Saved data entries:
______
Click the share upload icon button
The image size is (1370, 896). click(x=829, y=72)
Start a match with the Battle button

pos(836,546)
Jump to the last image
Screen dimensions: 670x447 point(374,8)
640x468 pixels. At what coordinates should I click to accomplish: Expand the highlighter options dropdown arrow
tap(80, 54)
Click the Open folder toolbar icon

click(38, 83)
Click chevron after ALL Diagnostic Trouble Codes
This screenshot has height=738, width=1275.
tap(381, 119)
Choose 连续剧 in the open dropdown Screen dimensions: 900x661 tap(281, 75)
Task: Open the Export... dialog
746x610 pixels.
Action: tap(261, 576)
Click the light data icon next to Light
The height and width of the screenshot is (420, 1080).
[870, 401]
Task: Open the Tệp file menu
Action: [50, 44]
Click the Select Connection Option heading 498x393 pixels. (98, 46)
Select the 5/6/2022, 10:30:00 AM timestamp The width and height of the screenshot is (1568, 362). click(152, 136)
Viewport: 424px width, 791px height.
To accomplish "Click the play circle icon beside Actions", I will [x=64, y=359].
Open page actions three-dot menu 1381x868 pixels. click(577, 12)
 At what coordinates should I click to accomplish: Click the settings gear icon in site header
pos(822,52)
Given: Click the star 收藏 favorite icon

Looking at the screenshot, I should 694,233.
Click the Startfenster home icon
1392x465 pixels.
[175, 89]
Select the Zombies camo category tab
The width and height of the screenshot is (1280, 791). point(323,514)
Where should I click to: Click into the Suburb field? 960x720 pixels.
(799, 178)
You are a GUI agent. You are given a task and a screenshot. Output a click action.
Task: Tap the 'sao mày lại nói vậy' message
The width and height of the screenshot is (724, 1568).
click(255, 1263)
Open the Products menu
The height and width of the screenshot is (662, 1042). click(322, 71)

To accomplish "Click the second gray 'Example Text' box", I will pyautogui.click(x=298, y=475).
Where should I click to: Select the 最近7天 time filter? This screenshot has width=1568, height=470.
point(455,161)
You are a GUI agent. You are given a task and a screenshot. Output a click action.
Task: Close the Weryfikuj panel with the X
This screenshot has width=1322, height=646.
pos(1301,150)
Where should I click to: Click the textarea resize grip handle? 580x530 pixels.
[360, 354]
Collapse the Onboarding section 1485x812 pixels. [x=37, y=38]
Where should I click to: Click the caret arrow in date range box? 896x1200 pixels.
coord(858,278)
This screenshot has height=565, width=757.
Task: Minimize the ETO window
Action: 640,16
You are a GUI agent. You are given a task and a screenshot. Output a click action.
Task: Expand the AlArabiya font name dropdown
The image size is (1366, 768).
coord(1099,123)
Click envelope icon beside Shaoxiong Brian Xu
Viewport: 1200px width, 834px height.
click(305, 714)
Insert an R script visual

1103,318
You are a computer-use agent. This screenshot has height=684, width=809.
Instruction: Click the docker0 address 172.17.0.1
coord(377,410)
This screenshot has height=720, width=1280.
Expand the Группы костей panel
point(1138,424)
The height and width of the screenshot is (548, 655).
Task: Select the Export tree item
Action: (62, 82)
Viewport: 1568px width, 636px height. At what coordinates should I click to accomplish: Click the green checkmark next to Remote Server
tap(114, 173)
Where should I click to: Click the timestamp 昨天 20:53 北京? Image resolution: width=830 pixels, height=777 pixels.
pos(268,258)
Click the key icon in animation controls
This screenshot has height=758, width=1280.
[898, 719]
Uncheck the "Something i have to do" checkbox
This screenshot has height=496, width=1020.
______
Scan the records above for the word "will". Show each line in which it appears.

To accomplish "Click the play circle icon beside Actions", I will [x=64, y=359].
To accomplish "Click the second gray 'Example Text' box", I will pyautogui.click(x=298, y=475).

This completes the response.